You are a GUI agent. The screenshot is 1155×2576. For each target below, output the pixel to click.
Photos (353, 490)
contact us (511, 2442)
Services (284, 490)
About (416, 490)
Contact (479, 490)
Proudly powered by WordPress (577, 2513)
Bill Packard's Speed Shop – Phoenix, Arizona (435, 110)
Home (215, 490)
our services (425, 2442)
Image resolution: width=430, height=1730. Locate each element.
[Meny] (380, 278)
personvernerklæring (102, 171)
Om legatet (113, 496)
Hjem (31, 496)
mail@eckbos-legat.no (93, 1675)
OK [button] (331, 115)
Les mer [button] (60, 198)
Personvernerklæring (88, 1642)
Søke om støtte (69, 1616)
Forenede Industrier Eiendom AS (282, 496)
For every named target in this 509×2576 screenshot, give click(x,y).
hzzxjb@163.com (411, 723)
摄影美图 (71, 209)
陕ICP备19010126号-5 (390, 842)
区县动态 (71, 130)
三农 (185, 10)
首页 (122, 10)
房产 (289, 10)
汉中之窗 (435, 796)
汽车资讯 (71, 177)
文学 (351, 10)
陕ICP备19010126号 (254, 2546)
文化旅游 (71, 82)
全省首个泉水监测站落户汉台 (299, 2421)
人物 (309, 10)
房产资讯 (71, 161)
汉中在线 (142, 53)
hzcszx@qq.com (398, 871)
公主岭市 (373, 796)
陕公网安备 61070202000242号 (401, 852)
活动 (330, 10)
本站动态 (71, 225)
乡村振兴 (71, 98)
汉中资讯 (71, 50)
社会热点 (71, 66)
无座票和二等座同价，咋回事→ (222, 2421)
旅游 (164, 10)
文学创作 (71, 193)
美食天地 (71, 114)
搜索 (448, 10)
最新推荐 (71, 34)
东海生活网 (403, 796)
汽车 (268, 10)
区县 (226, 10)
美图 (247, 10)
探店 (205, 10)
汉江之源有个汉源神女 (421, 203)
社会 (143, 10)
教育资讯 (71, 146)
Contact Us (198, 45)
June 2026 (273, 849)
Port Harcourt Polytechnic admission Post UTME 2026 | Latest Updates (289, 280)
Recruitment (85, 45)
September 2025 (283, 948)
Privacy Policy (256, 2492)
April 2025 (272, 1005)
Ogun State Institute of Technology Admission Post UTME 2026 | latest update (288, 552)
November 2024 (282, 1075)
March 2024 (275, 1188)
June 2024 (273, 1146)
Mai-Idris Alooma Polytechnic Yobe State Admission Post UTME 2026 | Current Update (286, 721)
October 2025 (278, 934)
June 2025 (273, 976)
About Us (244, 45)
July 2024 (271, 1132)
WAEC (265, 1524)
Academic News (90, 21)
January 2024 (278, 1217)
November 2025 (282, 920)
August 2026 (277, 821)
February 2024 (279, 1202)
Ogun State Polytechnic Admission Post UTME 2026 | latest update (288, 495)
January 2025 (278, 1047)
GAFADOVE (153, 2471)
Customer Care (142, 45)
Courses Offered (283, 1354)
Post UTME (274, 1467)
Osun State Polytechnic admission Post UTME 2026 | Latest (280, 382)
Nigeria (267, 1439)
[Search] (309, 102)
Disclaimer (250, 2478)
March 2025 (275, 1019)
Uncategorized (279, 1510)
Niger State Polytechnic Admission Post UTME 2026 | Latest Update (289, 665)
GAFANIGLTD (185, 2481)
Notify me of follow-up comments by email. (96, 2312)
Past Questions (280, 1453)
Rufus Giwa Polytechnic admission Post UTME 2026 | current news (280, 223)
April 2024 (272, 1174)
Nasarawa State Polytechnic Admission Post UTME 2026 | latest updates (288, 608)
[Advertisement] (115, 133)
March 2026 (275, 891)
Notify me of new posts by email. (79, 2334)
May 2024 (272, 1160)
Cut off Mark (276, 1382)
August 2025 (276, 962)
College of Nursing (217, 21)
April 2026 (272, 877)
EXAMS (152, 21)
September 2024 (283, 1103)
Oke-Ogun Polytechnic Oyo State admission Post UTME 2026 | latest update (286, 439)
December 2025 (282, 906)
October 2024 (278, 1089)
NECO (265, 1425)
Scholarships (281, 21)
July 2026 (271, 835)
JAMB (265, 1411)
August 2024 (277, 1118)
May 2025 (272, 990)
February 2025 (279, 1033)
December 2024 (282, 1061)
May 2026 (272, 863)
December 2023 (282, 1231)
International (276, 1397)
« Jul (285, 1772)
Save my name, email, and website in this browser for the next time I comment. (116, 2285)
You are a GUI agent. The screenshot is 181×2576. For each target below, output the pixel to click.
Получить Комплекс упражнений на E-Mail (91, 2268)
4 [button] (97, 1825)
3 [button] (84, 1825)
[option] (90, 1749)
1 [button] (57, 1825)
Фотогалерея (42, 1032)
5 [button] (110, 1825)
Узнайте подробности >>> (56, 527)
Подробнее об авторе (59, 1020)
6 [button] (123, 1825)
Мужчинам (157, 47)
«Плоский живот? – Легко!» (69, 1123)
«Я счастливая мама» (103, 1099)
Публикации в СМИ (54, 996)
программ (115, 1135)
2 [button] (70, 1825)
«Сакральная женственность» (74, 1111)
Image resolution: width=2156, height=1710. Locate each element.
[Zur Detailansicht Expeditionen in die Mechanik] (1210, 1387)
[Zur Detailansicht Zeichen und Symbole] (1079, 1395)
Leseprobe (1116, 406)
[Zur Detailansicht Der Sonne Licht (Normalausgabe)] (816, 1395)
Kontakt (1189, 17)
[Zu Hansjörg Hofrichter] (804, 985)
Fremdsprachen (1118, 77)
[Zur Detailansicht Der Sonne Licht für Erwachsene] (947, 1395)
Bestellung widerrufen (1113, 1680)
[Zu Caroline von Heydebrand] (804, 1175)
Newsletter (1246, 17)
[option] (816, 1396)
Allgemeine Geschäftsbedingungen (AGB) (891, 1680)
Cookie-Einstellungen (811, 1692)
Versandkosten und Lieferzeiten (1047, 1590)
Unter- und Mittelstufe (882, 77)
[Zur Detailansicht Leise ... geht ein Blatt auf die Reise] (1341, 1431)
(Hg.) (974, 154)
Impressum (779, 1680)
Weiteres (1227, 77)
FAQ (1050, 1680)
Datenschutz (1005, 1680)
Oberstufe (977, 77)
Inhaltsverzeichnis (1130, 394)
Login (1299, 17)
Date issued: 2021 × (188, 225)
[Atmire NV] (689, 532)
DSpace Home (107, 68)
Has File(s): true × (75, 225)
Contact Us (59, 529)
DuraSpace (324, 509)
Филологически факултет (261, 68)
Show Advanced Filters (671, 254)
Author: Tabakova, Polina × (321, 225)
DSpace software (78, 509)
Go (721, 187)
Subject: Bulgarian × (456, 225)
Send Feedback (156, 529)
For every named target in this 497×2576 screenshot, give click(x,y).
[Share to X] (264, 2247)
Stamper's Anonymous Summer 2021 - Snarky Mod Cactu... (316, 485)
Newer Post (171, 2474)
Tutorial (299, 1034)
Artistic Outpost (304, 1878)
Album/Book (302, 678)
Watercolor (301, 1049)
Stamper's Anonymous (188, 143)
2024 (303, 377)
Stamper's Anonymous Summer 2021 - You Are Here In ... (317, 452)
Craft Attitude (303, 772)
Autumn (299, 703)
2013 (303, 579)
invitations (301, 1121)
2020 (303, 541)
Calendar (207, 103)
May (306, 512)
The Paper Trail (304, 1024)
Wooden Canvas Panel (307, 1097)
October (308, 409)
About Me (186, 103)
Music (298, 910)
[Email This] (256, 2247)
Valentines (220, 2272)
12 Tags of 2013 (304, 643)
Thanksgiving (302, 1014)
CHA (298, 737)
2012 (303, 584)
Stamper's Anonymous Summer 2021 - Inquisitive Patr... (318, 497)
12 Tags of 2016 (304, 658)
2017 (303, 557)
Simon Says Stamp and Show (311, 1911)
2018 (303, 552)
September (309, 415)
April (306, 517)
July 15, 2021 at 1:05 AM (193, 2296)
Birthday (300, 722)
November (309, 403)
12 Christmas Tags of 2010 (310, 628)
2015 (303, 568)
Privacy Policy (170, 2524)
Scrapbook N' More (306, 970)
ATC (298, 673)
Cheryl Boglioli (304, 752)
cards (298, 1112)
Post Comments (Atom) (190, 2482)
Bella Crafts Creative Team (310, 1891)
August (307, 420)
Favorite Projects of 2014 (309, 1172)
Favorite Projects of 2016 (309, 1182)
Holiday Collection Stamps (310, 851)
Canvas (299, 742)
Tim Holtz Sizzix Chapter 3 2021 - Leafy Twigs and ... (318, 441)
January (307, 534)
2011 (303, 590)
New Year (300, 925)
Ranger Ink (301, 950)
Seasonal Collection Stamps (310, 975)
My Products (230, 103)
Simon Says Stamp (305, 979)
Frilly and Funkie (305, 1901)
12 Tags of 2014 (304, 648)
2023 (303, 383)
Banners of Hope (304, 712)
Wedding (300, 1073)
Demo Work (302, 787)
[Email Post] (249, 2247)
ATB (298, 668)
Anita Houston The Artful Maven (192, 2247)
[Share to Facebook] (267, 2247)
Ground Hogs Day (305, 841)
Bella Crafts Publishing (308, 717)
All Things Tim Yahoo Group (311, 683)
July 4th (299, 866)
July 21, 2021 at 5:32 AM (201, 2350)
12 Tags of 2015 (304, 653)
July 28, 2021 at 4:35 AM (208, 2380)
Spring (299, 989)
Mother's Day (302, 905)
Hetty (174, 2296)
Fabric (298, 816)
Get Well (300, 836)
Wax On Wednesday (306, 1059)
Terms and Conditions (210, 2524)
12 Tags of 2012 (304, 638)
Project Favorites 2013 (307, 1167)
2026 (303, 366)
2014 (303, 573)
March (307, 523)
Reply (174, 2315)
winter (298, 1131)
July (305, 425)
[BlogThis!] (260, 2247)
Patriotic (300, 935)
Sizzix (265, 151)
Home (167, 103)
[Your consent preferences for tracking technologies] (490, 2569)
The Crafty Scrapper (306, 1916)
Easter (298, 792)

....

Return a copy of each line of the material that holds the word "Collection".

Holiday Collection Stamps (310, 851)
Seasonal Collection Stamps (310, 975)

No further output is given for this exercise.